Tennessee could lose $60 million of federal highway funding in 2017 over underage DUI law dispute.

DALLAS – Tennessee officials hope to avoid the loss of $60 million of federal highway funding on Oct. 1 after an attempt to strengthen the state's law on underage driving under the influence backfired.

State Attorney General Herbert Slatery and Tennessee's entire 11-member congressional delegation sent separate letters last week to Transportation Secretary Anthony Foxx seeking to keep the federal funds flowing until lawmakers can fix the problem when the General Assembly's 2017 session convenes in January.

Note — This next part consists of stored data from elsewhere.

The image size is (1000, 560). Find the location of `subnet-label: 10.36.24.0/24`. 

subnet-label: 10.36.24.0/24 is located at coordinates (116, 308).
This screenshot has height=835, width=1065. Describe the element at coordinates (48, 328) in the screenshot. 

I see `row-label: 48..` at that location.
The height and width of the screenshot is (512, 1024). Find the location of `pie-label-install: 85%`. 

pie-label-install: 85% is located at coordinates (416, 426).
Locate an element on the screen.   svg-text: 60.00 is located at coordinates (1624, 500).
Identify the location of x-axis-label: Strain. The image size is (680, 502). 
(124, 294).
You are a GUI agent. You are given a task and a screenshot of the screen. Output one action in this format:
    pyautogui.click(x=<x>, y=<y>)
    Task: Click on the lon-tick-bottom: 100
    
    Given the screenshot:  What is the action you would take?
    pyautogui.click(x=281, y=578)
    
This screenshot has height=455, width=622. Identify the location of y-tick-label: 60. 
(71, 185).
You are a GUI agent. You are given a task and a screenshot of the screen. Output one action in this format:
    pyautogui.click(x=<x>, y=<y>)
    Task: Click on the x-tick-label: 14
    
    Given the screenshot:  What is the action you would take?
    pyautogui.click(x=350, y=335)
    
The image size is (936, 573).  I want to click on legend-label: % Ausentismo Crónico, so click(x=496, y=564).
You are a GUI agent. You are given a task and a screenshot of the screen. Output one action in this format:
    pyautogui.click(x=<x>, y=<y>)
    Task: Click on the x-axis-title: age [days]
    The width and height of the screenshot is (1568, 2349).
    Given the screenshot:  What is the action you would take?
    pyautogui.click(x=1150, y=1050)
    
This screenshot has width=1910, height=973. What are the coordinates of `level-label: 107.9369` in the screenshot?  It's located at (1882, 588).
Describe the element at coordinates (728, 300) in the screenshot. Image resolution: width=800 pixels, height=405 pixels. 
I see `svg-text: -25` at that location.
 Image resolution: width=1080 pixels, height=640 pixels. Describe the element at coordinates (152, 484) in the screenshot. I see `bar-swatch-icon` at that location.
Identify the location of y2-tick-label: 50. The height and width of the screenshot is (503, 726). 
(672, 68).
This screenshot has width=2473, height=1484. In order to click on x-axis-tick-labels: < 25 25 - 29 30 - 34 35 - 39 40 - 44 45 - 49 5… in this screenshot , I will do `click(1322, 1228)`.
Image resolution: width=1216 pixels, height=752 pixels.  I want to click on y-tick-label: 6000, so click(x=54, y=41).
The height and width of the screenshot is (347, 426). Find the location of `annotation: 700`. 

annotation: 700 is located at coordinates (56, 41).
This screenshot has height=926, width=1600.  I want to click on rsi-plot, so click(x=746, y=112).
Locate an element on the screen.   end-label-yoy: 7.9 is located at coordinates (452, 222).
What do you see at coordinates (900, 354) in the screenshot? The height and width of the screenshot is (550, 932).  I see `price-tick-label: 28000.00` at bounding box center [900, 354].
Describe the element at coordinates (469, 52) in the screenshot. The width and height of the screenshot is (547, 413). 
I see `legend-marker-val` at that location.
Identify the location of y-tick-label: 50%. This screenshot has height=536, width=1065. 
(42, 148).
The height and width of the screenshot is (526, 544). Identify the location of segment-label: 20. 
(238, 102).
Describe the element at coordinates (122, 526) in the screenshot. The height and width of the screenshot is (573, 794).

The National Highway Traffic Safety Administration said the revised Tennessee DUI law no longer meets the national requirement that motorists younger than 21 face state charges of driving while impaired if they have a blood alcohol content (BAC) of 0.02% or more.

Lawmakers amended the Tennessee law to keep the lower threshold for drivers under 18, but set a BAC of 0.8% for drivers between 18 and 20. The 0.8% limit applies to all drivers over 21.

Failure to comply with the 0.02% standard will result in an 8% cut in federal highway funding, NHTSA said.

Tennessee's new DUI law does not include a 0.02% BAC limit for drivers younger than 21, Slatery conceded. However, he contended that the state would continue to enforce laws that make it illegal for anyone under 21 to possess or consume alcohol.

"Accordingly, Tennessee meets the requirements and is committed to imposing its zero tolerance laws," he said. "The state stands ready to submit a new certificate so that its funding is not diminished."

Tennessee had consistently met the federal requirement that states set a limit of under 0.2% BAC before the DUI law was changed, said NHTSA spokesman Bryan Thomas.

About a third of all road deaths in the U.S. are related to drunk driving, many of them involving underage drinking, he said.

"The new law raising the allowable BAC for 18 to 20 year-old drivers above the federal limit makes the roads more dangerous for everyone and does not comply with the federal zero tolerance law," Thomas said. "If Tennessee is determined to be out of compliance on Oct. 1, the state will forfeit approximately $60 million in federal highway funds."

Tennessee is currently the only state not in compliance with the 0.02% BAC requirement, according to Thomas.

The congressional delegation said in their letter to Foxx that the new DUI law was an effort to curb underage impaired drivers.

"Based upon our review of both the state and federal laws and the purpose behind both laws, it seems that both the state of Tennessee and the federal government have the same objective of penalizing impaired driving and that the common sense thing to do is to resolve this matter promptly," they said. "We hope you will work with Tennessee to find a solution that will allow our state to retain desperately needed highway funds."

The DUI measure passed on the House with a 91-2 vote and was adopted unanimously by the 30-member Senate. It was signed into law in April.

Rep. William Lamberth, the chief sponsor of the DUI law, said no objections were raised to it until the FHWSA notification of non-compliance in mid-August.

"Unfortunately, unbeknownst to us, and no one mentioned this during the entire two years this bill was pending, apparently it runs afoul to a federal regulation that we were unaware of," said Lambeth.

Democrats in the General Assembly said the bill slipped through because of a rushed 2016 legislative session with a crowded calendar, but Lambeth disputed that contention.

"This bill was filed 14 months prior to its passage in April of this year. It traveled through five House committees over those 14 months, and was approved six times by an overwhelming bipartisan vote," he said.